What the task asks ▸ Copy out every line of the data below word for word.

Lines of data:
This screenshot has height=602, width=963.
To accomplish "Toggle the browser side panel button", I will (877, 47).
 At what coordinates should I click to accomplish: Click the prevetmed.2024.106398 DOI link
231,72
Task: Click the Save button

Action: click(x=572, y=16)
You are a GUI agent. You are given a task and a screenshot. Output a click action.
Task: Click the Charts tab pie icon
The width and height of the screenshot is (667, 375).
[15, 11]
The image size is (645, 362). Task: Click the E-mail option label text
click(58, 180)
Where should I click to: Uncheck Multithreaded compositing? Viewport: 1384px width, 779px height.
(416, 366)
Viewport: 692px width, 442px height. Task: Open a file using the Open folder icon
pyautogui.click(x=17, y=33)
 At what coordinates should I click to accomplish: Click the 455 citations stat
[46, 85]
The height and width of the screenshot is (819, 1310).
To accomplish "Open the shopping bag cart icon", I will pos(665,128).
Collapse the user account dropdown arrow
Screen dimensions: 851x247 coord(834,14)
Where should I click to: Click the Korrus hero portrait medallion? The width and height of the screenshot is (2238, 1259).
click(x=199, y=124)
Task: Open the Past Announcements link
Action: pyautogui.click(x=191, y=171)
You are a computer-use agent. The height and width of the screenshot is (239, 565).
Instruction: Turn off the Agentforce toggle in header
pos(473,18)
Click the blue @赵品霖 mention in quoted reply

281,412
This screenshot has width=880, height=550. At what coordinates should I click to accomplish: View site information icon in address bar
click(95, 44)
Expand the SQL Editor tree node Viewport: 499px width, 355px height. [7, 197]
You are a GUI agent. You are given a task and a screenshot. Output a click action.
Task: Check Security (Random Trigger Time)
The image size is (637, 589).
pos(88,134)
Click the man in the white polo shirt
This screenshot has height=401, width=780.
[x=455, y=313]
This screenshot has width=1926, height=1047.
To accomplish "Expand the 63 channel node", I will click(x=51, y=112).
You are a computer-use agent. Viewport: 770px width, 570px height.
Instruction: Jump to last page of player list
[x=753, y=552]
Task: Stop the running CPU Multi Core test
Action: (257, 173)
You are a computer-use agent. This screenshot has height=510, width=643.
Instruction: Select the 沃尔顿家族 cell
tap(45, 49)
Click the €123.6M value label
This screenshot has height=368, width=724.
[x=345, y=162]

Task response ▸
This screenshot has height=602, width=963.
To accomplish "Toggle the browser side panel button", I will (877, 47).
 At what coordinates should I click to accomplish: Click the prevetmed.2024.106398 DOI link
231,72
Task: Click the Save button

Action: click(x=572, y=16)
You are a GUI agent. You are given a task and a screenshot. Output a click action.
Task: Click the Charts tab pie icon
The width and height of the screenshot is (667, 375).
[15, 11]
The image size is (645, 362). Task: Click the E-mail option label text
click(58, 180)
Where should I click to: Uncheck Multithreaded compositing? Viewport: 1384px width, 779px height.
(416, 366)
Viewport: 692px width, 442px height. Task: Open a file using the Open folder icon
pyautogui.click(x=17, y=33)
 At what coordinates should I click to accomplish: Click the 455 citations stat
[46, 85]
The height and width of the screenshot is (819, 1310).
To accomplish "Open the shopping bag cart icon", I will pos(665,128).
Collapse the user account dropdown arrow
Screen dimensions: 851x247 coord(834,14)
Where should I click to: Click the Korrus hero portrait medallion? The width and height of the screenshot is (2238, 1259).
click(x=199, y=124)
Task: Open the Past Announcements link
Action: pyautogui.click(x=191, y=171)
You are a computer-use agent. The height and width of the screenshot is (239, 565).
Instruction: Turn off the Agentforce toggle in header
pos(473,18)
Click the blue @赵品霖 mention in quoted reply

281,412
This screenshot has width=880, height=550. At what coordinates should I click to accomplish: View site information icon in address bar
click(95, 44)
Expand the SQL Editor tree node Viewport: 499px width, 355px height. [7, 197]
You are a GUI agent. You are given a task and a screenshot. Output a click action.
Task: Check Security (Random Trigger Time)
The image size is (637, 589).
pos(88,134)
Click the man in the white polo shirt
This screenshot has height=401, width=780.
[x=455, y=313]
This screenshot has width=1926, height=1047.
To accomplish "Expand the 63 channel node", I will click(x=51, y=112).
You are a computer-use agent. Viewport: 770px width, 570px height.
Instruction: Jump to last page of player list
[x=753, y=552]
Task: Stop the running CPU Multi Core test
Action: (257, 173)
You are a computer-use agent. This screenshot has height=510, width=643.
Instruction: Select the 沃尔顿家族 cell
tap(45, 49)
Click the €123.6M value label
This screenshot has height=368, width=724.
[x=345, y=162]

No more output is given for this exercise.